Attack on dating site seemingly motivated by business grudge.
Some 37 million users of the infidelity dating site Ashley Madison are at risk of being outed after hackers claimed to have leaked some of the site’s data online.
Avid Life Media, the owner of the site and similar services Cougar Life and Established Men, was left scrambling to fix the problem, and confirmed a cyberattack had taken place on its systems.
"We’re not denying this happened," chief executive Noel Biderman told the security blogger Brian Krebs. "Like us or not, this is still a criminal act."
The hackers behind the attack, the Impact Team, appeared to be motivated by Avid Life’s plans to charge customers £15 to fully delete their profile details, which include personal data, credit card info and descriptions of their sexual preferences.
"Full Delete netted [Avid Life] $1.7m in revenue in 2014. It’s also a complete lie," the hacking group wrote in a message online.
"Users almost always pay with credit card; their purchase details are not removed as promised, and include real name and address, which is of course the most important information the users want removed."
The attackers demanded that Avid Life shut down both Ashley Madison and Established Men, a site for "sugar daddies", and threatened to release the rest of the data cache if the firm did not comply.
Whilst Biderman did not confirm many details of the investigation into the attack to Krebs, he did reveal that the company had a suspected "culprit" in its sights.
"We’re on the doorstep of [confirming] who we believe is the culprit, and unfortunately that may have triggered this mass publication," he said.

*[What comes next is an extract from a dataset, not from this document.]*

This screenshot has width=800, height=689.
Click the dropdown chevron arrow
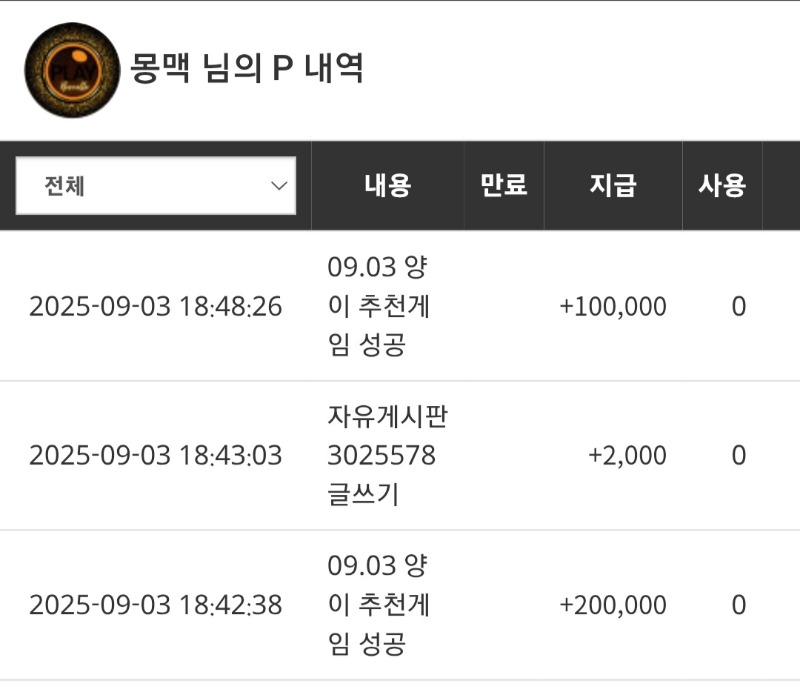point(279,186)
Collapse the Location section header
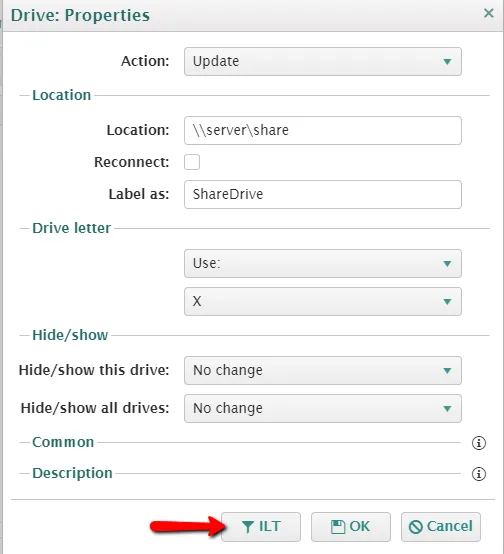The image size is (504, 554). click(61, 95)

"I’ve got their profile right in front of me, all their work credentials. It was definitely a person here that was not an employee but certainly had touched our technical services."

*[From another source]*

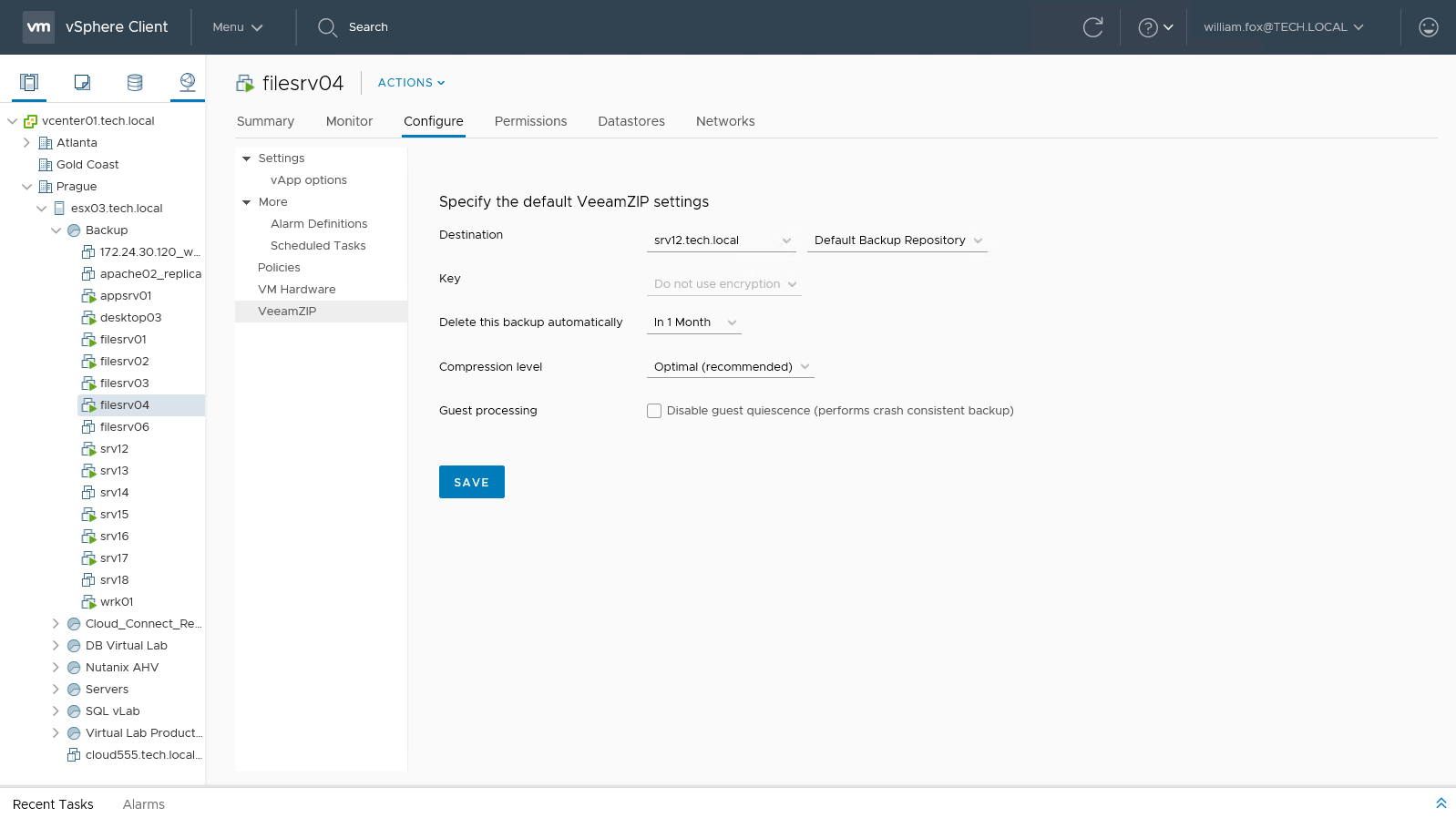Screen dimensions: 1456x818
Task: Switch to VMs and Templates view icon
Action: [82, 83]
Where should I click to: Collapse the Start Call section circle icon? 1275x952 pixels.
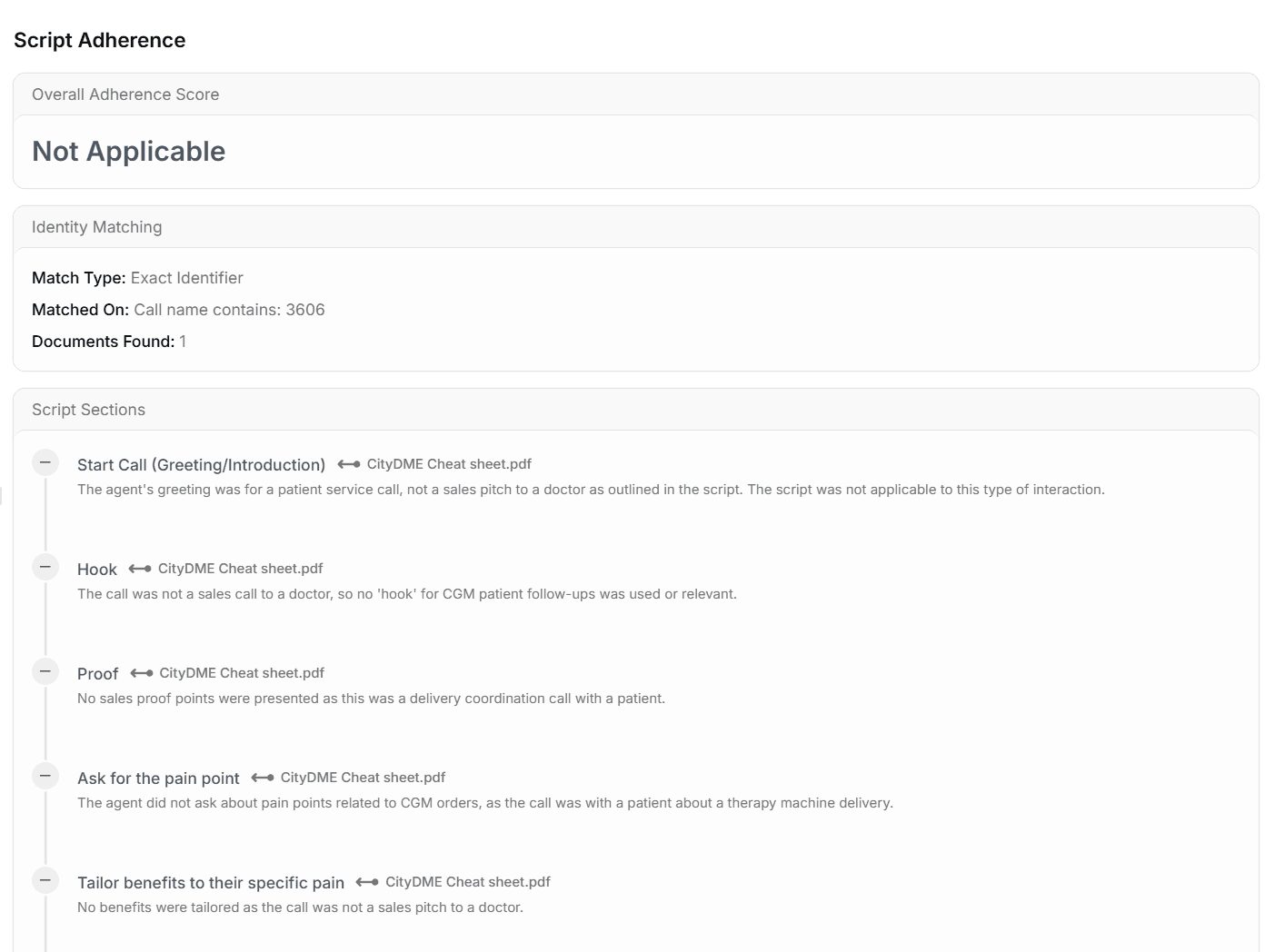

Seemingly confirming the close connection between the hackers and Avid Life, The Impact Team also apologised the firm’s director of security Mark Steele, whom they said "did everything you could".
Alongside the customer details, the hackers were also said to have got hold of company data, including staff salary details, internal network maps and corporate bank account data.
Commenting on how customers would likely respond to the attack, Dave Palmer, director of technology at security vendor Darktrace, said: "I think it will really depend on the customer’s own view.
"If you’re into this sort of service I’m not sure what other services exist where you could take your business to."
The attack also invites comparisons to a similar raid on AdultFriendFinder, which exposed millions of users to similar data disclosures in May.